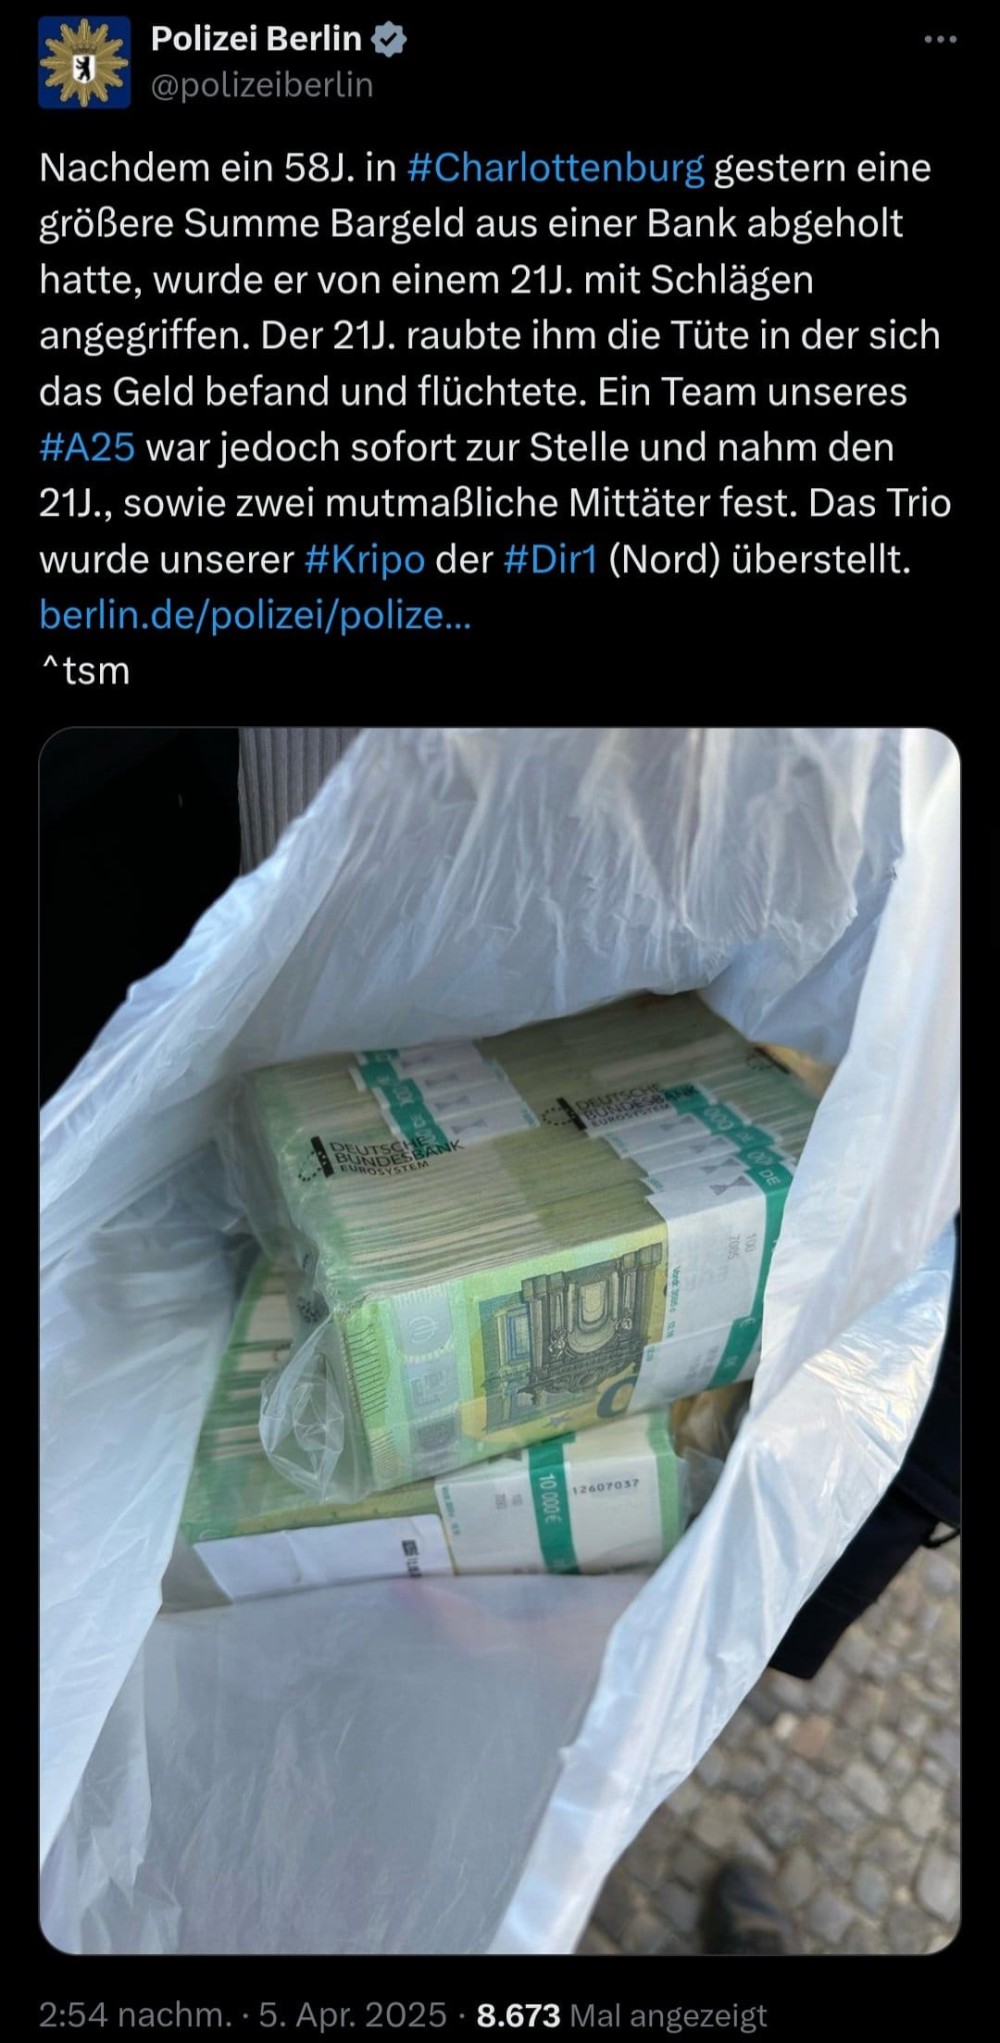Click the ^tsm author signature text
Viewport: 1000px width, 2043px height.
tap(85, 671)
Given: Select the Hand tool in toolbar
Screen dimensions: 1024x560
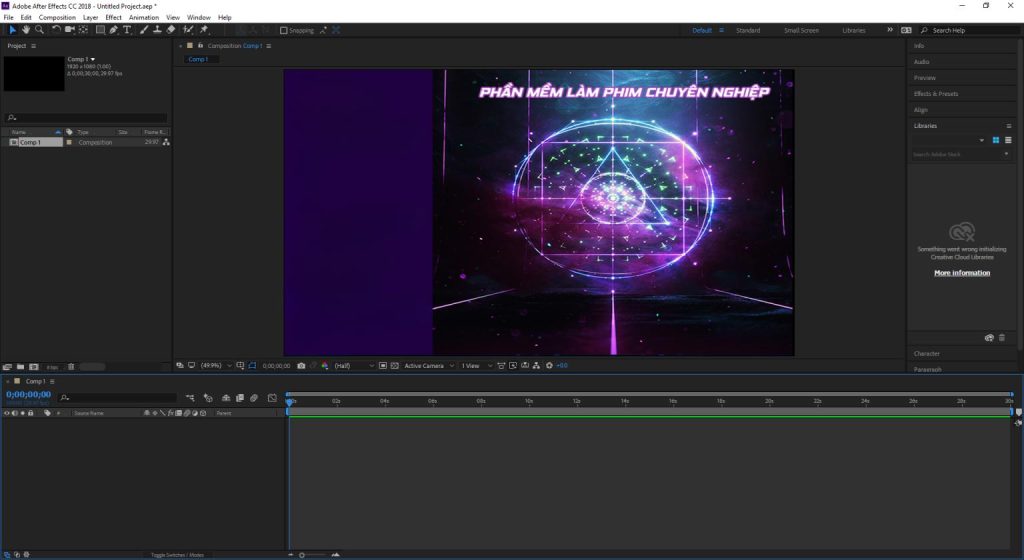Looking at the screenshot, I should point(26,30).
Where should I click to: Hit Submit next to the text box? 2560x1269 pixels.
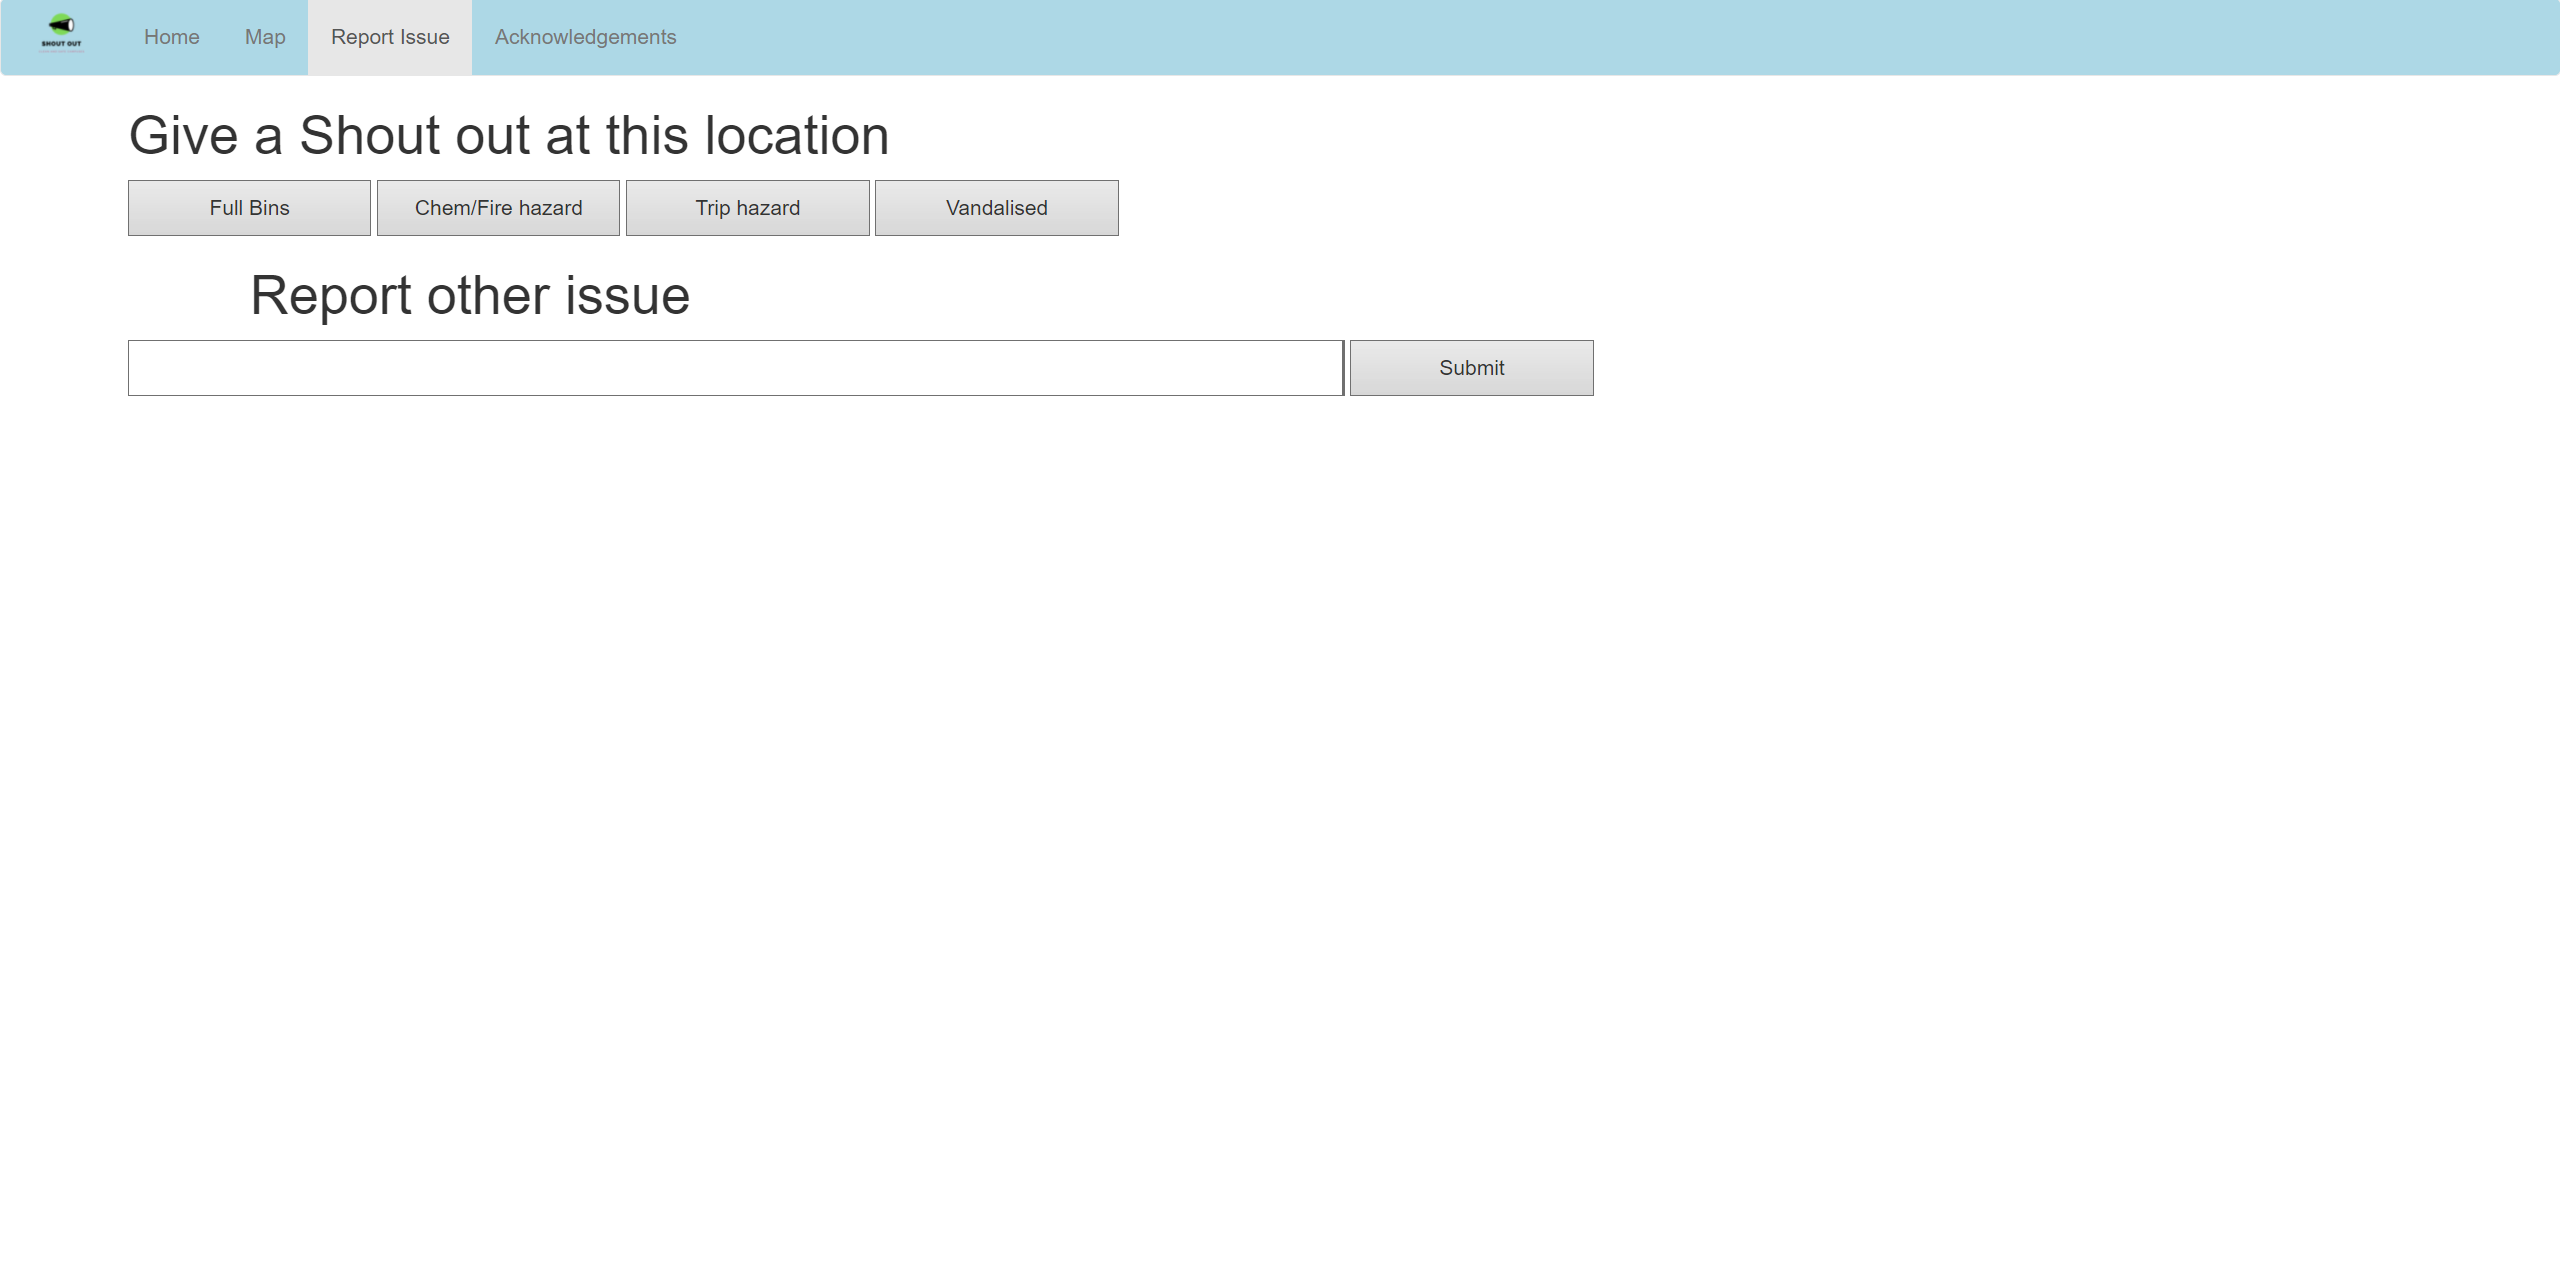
══════════
> [Instruction] Copy every line above without changing a word, and leave the pictures out.

> [Solution]
Click the ^tsm author signature text
Viewport: 1000px width, 2043px height.
tap(85, 671)
Given: Select the Hand tool in toolbar
Screen dimensions: 1024x560
Looking at the screenshot, I should point(26,30).
Where should I click to: Hit Submit next to the text box? 2560x1269 pixels.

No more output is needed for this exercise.